Giving feedback is about meeting the other person where they are -- understanding the context of what you're being asked to do and what you're actually meant to be bringing to the table.

Here, I'm talking specifically about explicit feedback cycles on pieces of work, rather than the looser concept of 'feedback' as in Thanks for the Feedback (which is still a very useful way of thinking about it).

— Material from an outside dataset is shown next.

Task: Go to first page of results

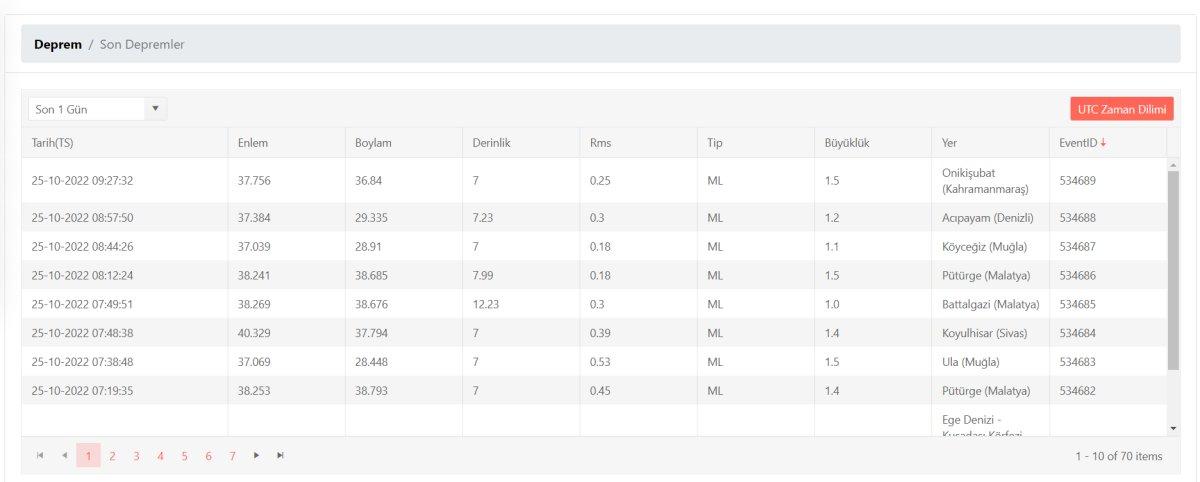Action: tap(40, 456)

There are three main contexts, at least in my current thinking about the topic, where you might be giving feedback on such a piece of work. These encode various assumptions about the relevant considerations and what you, as the feedback giver, are able to offer:

  1. An audience's reaction to a piece of work
  2. Helping to shape a piece of work for release
  3. Offering peer or mentor coaching within your field of expertise

There are probably others, but let's start here. To help me refer to them, I'll give them some short names, based on the role of the feedback-giver:

  1. An audience's reaction to a piece of work: Responder
  2. Helping to shape a piece of work for release: Editor
  3. Offering peer or mentor coaching within your field of expertise: Coach

There are also a bunch of shorthand mechanisms for feedback that I can think of from various places. There are almost certainly some I'm missing here, and I'd love to refine this in a future resketch:

  • Change suggestions ('how about if you tried changing this thing?')
  • Direct editing ('do it like this')
  • Statements of effect ('it made me feel like...')
  • Focus areas ('try this exercise'/'next time, how about you try')
  • Opinions ('I don't like this bit)

Which of these mechanisms are appropriate vary based on the role of the feedback giver (well, technically, based on the circumstances in which the feedback is being given, but I've collapsed the two for now).

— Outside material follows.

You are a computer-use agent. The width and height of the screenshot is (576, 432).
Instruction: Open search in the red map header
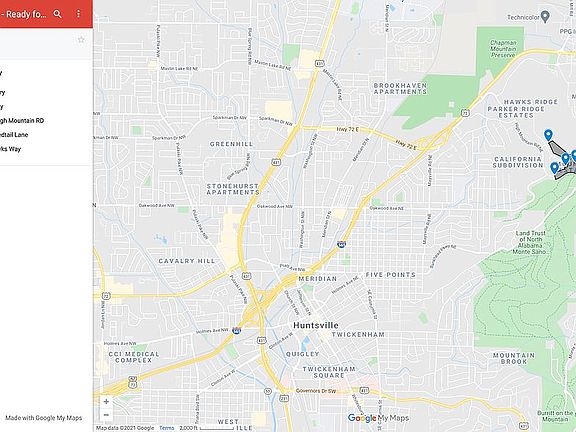click(x=57, y=14)
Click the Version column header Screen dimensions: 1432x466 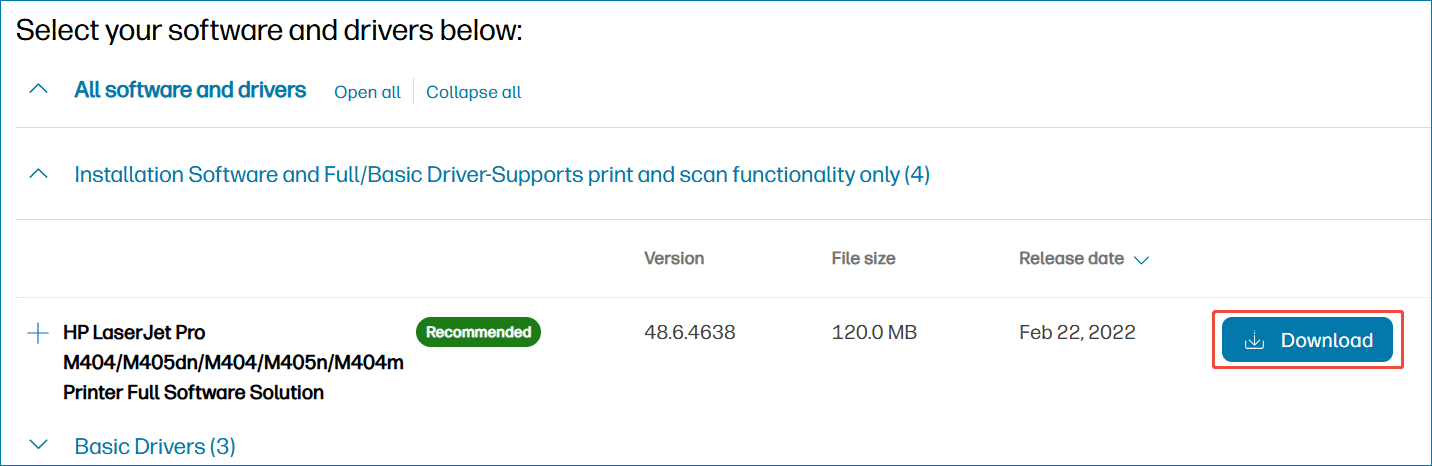[674, 258]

As an Editor, it makes sense for me to offer change suggestions or direct edits -- they're often expedient, and the author can push back if they feel strongly or I've missed some information.

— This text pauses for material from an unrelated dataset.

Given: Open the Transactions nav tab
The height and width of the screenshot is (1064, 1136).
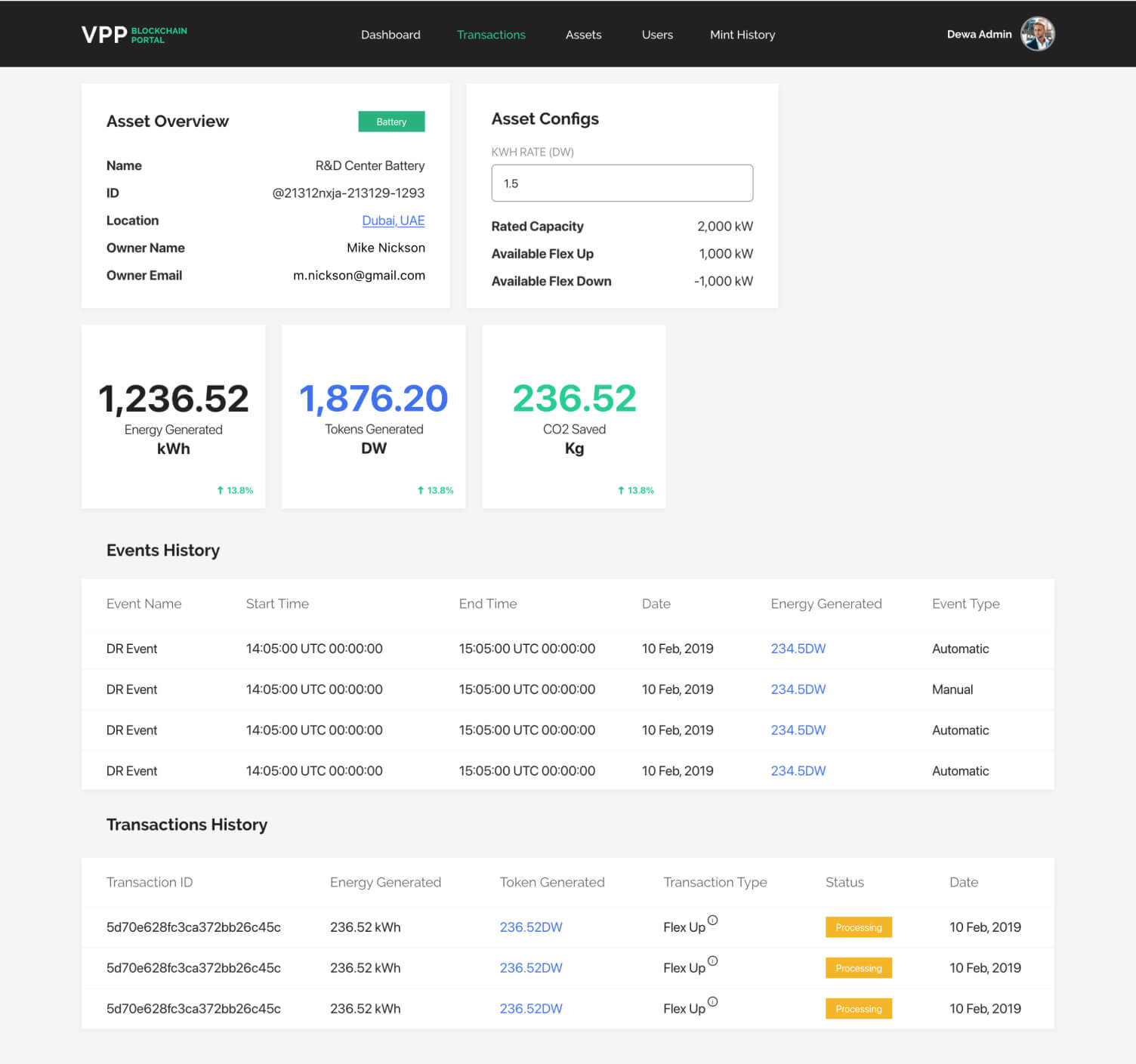Looking at the screenshot, I should click(491, 35).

Direct editing makes no sense as a Responder, and in places that explore the Responder role in depth, such as Liz Lerman's Critical Response Process, change suggestions are also deliberately excluded. A Responder, who is either someone without domain expertise or someone who is being asked to play that role for the purposes of the feedback, they don't have the context or the information to offer helpful change requests (they often become useful only for 'the note behind the note' -- the underlying statement of effect they point to -- while ignoring the change suggestion; better to just get to the note).

Direct editing from a Coach can be helpful, but often buries what's really important -- lessons for development and focus areas for the future.

This doesn't quite map on to the Appreciation, Evaluation, Coaching model from Thanks for the Feedback, but does have some elements in common. Principally that problems arise when the feedback giver and receiver are expecting different things.

Out of time for today, but I might do more thinking on this. I like the idea of a set of broad feedback 'tools' which can be combined in different ways for different needs. That's my approach to craft in general -- building toolsets, developing diagnostic instincts, and cultivating rules for when to apply them.